MATERIAL FOR THIS EXERCISE: Begin

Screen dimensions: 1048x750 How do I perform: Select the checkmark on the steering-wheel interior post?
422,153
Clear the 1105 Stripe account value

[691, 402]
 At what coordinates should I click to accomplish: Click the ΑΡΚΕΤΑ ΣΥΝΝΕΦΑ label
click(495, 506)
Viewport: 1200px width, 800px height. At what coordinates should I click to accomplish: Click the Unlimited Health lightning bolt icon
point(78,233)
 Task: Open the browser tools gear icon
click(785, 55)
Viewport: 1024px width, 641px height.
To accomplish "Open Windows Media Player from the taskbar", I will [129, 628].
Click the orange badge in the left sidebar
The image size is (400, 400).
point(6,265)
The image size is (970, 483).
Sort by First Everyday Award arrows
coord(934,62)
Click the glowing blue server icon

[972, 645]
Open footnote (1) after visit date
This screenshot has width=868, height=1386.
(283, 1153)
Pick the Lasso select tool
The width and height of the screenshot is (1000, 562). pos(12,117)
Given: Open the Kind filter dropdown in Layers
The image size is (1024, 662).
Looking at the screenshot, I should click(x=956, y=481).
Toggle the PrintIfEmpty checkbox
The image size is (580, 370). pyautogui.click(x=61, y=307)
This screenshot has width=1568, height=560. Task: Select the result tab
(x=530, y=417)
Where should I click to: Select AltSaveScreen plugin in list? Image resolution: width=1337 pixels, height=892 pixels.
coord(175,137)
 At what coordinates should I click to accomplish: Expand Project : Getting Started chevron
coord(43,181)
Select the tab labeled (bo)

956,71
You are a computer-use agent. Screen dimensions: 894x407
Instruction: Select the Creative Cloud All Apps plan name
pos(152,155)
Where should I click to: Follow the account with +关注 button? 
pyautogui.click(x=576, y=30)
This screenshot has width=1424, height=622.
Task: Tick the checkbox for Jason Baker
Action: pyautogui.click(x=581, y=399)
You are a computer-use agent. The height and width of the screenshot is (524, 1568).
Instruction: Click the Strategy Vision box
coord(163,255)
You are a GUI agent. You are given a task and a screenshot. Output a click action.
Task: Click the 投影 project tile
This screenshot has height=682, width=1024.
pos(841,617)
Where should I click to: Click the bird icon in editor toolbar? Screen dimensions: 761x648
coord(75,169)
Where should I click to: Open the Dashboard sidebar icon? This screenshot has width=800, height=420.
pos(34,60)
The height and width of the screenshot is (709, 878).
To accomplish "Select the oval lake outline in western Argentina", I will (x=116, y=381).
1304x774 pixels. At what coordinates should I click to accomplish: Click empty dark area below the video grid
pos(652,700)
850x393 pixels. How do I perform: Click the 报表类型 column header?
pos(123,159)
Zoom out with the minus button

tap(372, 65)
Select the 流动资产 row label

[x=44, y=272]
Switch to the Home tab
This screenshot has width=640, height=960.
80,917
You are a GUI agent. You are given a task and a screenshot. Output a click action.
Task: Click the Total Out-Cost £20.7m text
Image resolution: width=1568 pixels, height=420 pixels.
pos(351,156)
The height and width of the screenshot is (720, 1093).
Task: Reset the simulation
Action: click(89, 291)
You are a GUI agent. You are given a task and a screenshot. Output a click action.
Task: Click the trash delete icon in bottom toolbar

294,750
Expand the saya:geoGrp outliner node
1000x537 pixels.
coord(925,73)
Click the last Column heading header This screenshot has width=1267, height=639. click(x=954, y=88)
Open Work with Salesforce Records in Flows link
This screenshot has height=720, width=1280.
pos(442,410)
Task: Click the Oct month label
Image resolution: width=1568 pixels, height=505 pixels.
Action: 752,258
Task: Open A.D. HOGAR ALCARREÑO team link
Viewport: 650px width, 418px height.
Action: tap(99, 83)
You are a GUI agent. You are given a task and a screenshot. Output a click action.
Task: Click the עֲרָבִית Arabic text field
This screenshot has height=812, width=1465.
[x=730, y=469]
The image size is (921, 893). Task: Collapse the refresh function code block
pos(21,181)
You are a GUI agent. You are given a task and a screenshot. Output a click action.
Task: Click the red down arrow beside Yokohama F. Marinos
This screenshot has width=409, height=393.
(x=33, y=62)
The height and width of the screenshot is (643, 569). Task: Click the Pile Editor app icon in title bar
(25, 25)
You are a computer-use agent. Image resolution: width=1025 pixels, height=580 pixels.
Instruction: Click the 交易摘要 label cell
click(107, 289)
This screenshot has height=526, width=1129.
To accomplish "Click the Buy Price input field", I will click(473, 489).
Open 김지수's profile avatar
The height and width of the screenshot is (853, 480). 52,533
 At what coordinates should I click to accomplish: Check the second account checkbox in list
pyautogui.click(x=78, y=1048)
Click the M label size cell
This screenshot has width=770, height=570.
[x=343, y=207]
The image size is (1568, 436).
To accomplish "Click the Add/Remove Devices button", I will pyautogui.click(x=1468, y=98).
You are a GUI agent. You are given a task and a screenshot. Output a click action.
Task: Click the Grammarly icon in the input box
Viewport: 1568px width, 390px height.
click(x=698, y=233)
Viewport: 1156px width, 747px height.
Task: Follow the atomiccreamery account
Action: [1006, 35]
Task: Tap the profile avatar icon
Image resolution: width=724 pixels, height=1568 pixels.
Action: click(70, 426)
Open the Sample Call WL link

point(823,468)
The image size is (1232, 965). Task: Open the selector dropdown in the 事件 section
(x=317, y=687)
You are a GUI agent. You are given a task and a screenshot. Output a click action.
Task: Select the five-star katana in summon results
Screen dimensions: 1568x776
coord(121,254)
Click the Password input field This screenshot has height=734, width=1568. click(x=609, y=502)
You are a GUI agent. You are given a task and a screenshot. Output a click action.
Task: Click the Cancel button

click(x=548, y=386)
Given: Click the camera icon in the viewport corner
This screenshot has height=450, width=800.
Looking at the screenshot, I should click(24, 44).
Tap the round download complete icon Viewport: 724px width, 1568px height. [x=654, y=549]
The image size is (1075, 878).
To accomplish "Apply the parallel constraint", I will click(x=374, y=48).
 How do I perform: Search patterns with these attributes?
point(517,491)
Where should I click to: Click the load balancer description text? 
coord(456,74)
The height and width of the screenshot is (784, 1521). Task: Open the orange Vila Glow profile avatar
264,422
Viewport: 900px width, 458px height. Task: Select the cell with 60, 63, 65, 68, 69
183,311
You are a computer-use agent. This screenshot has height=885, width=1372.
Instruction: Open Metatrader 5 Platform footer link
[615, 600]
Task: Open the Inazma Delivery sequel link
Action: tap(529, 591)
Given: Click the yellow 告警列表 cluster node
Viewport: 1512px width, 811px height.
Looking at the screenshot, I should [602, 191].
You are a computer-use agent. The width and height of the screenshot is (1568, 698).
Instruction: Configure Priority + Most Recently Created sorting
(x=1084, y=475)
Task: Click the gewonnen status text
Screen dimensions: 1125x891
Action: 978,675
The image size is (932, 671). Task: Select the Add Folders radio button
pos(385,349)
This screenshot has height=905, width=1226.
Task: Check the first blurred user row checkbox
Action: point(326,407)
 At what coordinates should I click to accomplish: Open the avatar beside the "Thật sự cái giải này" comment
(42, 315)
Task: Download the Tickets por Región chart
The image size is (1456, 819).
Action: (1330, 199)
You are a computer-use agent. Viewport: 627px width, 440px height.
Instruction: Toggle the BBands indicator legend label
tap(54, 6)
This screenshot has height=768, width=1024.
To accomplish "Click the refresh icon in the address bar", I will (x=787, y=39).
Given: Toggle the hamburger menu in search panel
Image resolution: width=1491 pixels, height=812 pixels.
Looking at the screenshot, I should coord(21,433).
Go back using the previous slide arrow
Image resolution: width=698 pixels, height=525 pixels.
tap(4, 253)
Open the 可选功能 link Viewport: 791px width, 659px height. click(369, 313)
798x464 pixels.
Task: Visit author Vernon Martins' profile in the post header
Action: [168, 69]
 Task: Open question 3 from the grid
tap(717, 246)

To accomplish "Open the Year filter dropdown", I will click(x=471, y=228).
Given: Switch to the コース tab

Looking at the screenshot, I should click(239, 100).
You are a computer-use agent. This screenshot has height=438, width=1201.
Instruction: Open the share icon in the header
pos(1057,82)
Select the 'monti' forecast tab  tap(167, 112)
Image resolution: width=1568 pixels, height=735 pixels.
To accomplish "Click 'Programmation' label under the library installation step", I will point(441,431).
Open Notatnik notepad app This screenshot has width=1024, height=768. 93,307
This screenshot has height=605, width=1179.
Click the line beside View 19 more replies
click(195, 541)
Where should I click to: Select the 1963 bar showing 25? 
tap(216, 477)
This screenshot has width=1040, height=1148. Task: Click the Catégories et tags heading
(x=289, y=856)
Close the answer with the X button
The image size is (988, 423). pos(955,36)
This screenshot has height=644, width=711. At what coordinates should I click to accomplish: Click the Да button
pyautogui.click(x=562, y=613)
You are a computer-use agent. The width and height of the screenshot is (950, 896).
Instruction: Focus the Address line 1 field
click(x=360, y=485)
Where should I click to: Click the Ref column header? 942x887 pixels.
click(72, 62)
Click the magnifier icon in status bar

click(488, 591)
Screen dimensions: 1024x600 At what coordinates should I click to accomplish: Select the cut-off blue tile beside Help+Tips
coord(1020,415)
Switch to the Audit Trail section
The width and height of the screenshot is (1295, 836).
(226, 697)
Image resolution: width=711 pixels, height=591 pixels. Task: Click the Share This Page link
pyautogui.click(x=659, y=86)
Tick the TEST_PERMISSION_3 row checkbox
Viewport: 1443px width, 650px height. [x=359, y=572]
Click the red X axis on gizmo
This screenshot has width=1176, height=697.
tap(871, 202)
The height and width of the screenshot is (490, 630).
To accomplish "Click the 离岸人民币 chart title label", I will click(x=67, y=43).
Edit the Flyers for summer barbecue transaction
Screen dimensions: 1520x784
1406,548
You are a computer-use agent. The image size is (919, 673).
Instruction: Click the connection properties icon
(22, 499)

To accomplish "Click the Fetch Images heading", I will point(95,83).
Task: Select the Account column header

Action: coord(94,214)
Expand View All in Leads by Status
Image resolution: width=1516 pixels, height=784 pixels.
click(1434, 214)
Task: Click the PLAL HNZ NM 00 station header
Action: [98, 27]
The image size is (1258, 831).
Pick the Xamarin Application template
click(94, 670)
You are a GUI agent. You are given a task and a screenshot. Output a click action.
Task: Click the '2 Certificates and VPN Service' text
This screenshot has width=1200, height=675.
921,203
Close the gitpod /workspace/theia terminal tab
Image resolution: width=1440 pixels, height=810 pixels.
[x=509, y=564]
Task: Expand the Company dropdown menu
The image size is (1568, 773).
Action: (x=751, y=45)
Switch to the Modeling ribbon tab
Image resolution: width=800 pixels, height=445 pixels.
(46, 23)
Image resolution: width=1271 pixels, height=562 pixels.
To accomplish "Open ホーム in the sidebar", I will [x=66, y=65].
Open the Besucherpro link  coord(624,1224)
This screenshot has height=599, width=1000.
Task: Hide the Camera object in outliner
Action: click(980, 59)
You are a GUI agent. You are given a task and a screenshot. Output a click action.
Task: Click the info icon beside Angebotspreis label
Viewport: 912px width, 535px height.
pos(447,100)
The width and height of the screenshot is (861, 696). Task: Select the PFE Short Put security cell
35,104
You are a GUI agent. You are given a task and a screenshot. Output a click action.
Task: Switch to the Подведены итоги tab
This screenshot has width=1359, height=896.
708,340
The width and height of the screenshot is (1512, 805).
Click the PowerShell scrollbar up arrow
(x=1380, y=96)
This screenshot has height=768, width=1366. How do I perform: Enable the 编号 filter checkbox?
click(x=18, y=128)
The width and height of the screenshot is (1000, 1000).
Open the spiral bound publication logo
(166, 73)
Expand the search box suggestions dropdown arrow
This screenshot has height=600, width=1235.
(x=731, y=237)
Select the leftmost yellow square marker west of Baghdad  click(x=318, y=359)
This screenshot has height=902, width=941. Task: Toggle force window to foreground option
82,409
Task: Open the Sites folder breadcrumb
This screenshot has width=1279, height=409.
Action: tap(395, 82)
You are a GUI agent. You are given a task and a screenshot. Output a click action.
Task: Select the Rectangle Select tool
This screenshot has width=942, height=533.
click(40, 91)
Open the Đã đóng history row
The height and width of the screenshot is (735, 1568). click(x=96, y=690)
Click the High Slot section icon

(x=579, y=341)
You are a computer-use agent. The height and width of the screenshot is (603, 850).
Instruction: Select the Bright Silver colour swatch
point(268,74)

MATERIAL FOR THIS EXERCISE: End

INSTRUCTIONS TO FOLLOW ▸
The response should be an exact copy of the lines from the one with "is (603, 850)." through the end of the data, with no other text.

TASK ANSWER ▸
You are a computer-use agent. The height and width of the screenshot is (603, 850).
Instruction: Select the Bright Silver colour swatch
point(268,74)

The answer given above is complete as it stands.